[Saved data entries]
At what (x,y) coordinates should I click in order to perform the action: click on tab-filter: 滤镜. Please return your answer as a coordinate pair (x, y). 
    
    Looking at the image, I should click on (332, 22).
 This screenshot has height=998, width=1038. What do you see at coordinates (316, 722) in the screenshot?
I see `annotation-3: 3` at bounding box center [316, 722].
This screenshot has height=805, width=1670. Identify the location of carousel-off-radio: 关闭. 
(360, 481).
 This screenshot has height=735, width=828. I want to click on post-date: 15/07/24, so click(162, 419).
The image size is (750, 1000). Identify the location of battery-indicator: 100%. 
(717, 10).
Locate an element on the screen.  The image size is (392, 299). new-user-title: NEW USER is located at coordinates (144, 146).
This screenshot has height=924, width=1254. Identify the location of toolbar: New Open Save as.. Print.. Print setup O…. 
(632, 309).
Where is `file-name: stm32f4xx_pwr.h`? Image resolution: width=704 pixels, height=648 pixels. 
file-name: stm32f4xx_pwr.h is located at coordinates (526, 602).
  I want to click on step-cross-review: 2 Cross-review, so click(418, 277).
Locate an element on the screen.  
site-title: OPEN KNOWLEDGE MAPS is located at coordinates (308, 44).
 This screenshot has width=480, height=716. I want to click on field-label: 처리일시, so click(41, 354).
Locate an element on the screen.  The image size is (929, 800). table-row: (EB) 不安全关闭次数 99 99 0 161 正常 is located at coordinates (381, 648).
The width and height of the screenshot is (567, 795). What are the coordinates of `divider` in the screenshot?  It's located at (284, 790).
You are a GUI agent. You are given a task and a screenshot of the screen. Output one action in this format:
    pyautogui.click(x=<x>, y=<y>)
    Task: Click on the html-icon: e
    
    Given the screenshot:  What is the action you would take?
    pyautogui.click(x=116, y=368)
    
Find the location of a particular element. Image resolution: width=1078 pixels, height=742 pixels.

* _What the task asks_:
Turn the entries above into a numbered list with one line per item, and drop any blank lines.

* _Result for this exercise_:
1. At what (x,y) coordinates should I click in order to perform the action: click on tab-filter: 滤镜. Please return your answer as a coordinate pair (x, y). 
2.     Looking at the image, I should click on (332, 22).
3.  This screenshot has height=998, width=1038. What do you see at coordinates (316, 722) in the screenshot?
4. I see `annotation-3: 3` at bounding box center [316, 722].
5. This screenshot has height=805, width=1670. Identify the location of carousel-off-radio: 关闭. 
6. (360, 481).
7.  This screenshot has height=735, width=828. I want to click on post-date: 15/07/24, so click(162, 419).
8. The image size is (750, 1000). Identify the location of battery-indicator: 100%. 
9. (717, 10).
10. Locate an element on the screen.  The image size is (392, 299). new-user-title: NEW USER is located at coordinates (144, 146).
11. This screenshot has height=924, width=1254. Identify the location of toolbar: New Open Save as.. Print.. Print setup O…. 
12. (632, 309).
13. Where is `file-name: stm32f4xx_pwr.h`? Image resolution: width=704 pixels, height=648 pixels. 
14. file-name: stm32f4xx_pwr.h is located at coordinates (526, 602).
15.   I want to click on step-cross-review: 2 Cross-review, so click(418, 277).
16. Locate an element on the screen.  
17. site-title: OPEN KNOWLEDGE MAPS is located at coordinates (308, 44).
18.  This screenshot has width=480, height=716. I want to click on field-label: 처리일시, so click(41, 354).
19. Locate an element on the screen.  The image size is (929, 800). table-row: (EB) 不安全关闭次数 99 99 0 161 正常 is located at coordinates (381, 648).
20. The width and height of the screenshot is (567, 795). What are the coordinates of `divider` in the screenshot?  It's located at (284, 790).
21. You are a GUI agent. You are given a task and a screenshot of the screen. Output one action in this format:
22.     pyautogui.click(x=<x>, y=<y>)
23.     Task: Click on the html-icon: e
24.     Given the screenshot:  What is the action you would take?
25.     pyautogui.click(x=116, y=368)
26. Find the location of a particular element. Image resolution: width=1078 pixels, height=742 pixels.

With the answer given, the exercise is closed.